[Agda] New blog post: Hack your type theory with rewrite rules

[Jesper Cockx]

Hi Apostolis,

Excellent question! Unfortunately, the answer is not an unqualified 'yes'.
It is true that using such rewrite rules always preserves soundness of the
theory, since rewrite rules are in a sense a limited form of equality
reflection, and equality reflection is known to be consistent.

However, other more syntactic properties such as confluence, termination,
and subject reduction (aka type preservation) can still be broken.
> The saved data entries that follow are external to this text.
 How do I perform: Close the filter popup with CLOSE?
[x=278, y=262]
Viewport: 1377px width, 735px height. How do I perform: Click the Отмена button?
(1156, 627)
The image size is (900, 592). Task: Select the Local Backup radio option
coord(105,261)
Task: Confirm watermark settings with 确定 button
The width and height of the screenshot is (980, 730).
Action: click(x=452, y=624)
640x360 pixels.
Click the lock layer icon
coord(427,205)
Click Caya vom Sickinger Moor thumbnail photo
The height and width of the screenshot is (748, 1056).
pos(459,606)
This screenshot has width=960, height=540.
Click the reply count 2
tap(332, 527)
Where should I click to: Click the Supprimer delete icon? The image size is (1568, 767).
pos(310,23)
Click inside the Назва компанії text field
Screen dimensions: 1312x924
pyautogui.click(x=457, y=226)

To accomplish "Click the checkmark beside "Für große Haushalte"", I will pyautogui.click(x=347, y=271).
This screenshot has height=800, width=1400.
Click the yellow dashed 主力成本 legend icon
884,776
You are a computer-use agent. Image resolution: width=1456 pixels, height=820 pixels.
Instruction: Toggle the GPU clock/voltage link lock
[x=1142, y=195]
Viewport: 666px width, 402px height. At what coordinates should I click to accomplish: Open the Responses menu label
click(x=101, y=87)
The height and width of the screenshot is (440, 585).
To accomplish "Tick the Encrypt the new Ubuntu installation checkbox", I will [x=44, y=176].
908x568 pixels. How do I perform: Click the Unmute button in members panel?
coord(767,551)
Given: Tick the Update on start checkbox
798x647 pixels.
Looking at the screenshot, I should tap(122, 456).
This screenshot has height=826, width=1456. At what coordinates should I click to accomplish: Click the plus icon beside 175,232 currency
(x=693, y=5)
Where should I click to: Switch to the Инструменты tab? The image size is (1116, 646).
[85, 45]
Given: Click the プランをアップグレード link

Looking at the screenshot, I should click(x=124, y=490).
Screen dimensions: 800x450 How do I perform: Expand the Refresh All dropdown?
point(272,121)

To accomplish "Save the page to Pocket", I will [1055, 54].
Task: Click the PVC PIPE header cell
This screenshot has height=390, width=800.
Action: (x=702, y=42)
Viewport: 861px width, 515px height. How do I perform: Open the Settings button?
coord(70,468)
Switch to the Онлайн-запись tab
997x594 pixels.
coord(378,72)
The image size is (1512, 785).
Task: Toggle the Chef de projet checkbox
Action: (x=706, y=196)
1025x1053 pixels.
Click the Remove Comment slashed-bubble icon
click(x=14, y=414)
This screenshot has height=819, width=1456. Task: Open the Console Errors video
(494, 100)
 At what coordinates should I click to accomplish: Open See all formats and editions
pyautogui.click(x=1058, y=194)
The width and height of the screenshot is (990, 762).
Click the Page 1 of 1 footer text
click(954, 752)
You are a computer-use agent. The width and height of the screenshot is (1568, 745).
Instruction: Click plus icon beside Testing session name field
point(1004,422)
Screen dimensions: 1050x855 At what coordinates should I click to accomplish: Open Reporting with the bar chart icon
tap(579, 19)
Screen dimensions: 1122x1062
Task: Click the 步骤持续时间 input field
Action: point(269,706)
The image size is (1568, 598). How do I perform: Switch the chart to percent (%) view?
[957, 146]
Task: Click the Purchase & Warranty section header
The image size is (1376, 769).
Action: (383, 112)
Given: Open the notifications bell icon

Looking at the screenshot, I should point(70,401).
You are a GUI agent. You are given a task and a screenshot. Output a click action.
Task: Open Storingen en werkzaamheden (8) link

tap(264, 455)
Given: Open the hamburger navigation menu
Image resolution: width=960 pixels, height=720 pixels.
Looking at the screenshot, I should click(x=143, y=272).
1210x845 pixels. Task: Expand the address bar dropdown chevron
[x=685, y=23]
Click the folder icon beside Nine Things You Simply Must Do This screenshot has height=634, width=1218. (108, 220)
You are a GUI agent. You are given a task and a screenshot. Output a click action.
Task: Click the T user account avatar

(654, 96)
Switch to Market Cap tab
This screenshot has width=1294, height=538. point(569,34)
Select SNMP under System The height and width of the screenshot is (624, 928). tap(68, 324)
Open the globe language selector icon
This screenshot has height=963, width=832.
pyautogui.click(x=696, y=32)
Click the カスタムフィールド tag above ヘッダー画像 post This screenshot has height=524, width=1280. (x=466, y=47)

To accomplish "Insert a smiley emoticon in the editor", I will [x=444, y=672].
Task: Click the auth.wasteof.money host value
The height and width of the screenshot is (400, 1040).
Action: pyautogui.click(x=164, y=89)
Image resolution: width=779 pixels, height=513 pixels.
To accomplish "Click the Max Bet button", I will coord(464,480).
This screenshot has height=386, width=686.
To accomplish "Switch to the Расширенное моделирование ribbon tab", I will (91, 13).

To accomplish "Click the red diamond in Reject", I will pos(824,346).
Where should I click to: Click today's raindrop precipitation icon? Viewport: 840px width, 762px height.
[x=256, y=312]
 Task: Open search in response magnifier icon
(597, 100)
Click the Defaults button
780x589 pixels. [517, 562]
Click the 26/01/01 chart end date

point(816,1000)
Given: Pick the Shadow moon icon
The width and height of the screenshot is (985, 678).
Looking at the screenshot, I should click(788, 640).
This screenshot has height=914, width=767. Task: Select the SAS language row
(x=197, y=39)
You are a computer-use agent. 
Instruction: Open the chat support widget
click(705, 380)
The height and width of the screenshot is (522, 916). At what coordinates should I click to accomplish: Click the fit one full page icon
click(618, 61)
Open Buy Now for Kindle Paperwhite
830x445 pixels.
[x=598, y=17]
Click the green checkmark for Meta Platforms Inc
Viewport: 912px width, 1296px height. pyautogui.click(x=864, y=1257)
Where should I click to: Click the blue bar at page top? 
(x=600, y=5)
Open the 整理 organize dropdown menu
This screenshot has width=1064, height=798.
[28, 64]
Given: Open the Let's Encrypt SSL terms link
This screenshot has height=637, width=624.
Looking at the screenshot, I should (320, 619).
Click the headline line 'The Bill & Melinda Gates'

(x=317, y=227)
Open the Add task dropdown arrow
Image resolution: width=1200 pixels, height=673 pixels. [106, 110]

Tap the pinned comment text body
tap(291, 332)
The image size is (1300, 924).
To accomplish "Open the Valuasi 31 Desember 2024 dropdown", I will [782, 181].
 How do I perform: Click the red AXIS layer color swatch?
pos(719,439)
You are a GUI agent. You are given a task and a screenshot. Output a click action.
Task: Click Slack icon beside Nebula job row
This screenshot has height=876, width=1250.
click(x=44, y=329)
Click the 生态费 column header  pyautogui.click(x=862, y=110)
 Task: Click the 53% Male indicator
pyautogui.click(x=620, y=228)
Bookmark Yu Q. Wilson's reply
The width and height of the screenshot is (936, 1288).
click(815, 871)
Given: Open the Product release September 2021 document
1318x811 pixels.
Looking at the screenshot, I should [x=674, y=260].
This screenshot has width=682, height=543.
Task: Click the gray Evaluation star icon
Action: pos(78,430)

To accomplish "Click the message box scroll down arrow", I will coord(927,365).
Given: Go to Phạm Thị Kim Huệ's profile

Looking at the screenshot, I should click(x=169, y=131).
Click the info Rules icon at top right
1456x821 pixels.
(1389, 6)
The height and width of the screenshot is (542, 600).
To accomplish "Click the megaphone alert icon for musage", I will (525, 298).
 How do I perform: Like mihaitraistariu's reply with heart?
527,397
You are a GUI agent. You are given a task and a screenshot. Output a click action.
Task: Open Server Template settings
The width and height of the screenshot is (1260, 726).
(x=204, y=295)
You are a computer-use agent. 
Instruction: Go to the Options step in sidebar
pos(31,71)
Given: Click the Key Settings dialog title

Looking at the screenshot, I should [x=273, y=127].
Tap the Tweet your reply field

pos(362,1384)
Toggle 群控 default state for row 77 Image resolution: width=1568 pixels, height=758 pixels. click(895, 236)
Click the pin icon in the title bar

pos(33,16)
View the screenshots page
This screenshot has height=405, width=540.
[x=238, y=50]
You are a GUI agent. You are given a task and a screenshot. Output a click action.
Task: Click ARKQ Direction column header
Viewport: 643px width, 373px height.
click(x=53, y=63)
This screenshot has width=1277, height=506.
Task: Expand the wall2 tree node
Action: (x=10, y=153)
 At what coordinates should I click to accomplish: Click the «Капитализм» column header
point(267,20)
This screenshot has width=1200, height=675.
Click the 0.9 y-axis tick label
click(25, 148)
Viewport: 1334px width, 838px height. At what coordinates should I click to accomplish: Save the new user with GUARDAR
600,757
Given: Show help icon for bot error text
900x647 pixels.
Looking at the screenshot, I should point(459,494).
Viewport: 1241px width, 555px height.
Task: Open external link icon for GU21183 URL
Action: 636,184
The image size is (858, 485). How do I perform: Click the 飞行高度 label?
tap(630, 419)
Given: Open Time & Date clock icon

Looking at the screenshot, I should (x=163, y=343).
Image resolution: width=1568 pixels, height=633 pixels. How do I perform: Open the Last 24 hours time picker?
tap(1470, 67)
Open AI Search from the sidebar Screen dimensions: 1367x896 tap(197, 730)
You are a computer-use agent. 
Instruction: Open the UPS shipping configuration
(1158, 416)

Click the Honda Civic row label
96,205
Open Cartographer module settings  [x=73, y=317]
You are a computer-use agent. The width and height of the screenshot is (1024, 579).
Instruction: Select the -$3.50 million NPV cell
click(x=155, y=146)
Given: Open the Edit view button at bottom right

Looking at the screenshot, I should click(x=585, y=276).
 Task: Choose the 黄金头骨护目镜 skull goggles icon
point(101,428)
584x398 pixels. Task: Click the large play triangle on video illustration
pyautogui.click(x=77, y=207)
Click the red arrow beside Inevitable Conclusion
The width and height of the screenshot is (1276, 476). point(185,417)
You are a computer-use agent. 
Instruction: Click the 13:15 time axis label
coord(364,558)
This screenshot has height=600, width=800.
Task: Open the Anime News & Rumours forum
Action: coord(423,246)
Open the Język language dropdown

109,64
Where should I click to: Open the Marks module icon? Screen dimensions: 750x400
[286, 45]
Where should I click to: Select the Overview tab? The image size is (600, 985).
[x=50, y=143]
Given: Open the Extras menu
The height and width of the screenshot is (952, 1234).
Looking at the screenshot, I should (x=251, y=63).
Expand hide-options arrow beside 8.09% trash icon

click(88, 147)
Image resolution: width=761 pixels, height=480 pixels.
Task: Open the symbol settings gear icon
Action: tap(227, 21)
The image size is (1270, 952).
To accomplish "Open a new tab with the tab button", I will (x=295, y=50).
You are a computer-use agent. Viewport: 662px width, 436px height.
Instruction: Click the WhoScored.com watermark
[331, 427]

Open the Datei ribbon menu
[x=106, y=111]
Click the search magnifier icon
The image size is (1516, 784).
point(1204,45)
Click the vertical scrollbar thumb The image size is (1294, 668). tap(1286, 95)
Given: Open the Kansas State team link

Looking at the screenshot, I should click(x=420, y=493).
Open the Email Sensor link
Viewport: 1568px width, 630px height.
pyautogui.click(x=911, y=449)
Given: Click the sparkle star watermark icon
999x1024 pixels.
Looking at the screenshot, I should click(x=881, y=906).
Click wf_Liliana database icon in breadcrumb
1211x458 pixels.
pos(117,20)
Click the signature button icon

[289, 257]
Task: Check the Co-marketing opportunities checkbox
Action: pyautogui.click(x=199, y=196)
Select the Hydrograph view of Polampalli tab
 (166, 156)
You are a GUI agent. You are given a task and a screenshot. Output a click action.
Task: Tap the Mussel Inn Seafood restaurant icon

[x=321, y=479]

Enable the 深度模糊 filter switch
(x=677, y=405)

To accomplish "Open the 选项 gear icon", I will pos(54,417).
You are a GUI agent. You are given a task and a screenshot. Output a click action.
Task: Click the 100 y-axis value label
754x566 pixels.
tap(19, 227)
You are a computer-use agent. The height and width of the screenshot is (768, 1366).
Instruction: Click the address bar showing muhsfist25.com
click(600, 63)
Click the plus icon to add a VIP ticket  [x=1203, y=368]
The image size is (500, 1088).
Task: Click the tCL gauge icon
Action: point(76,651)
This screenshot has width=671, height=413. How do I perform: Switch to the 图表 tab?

In our
2014 paper, I give one such example: the rewrite rules `(suc x) * y == (x *
y) + y` and `x * (suc y) == x + (x * y)` are not confluent unless you also
have associativity of + as a rewrite rule. It's not very straightforward,
but by tricking Agda's constraint solver to solve equations in a particular
order, you can exploit a non-confluence like this to break subject
reduction. This manifests as a type error complaining two things should be
equal even though they are according to the rules.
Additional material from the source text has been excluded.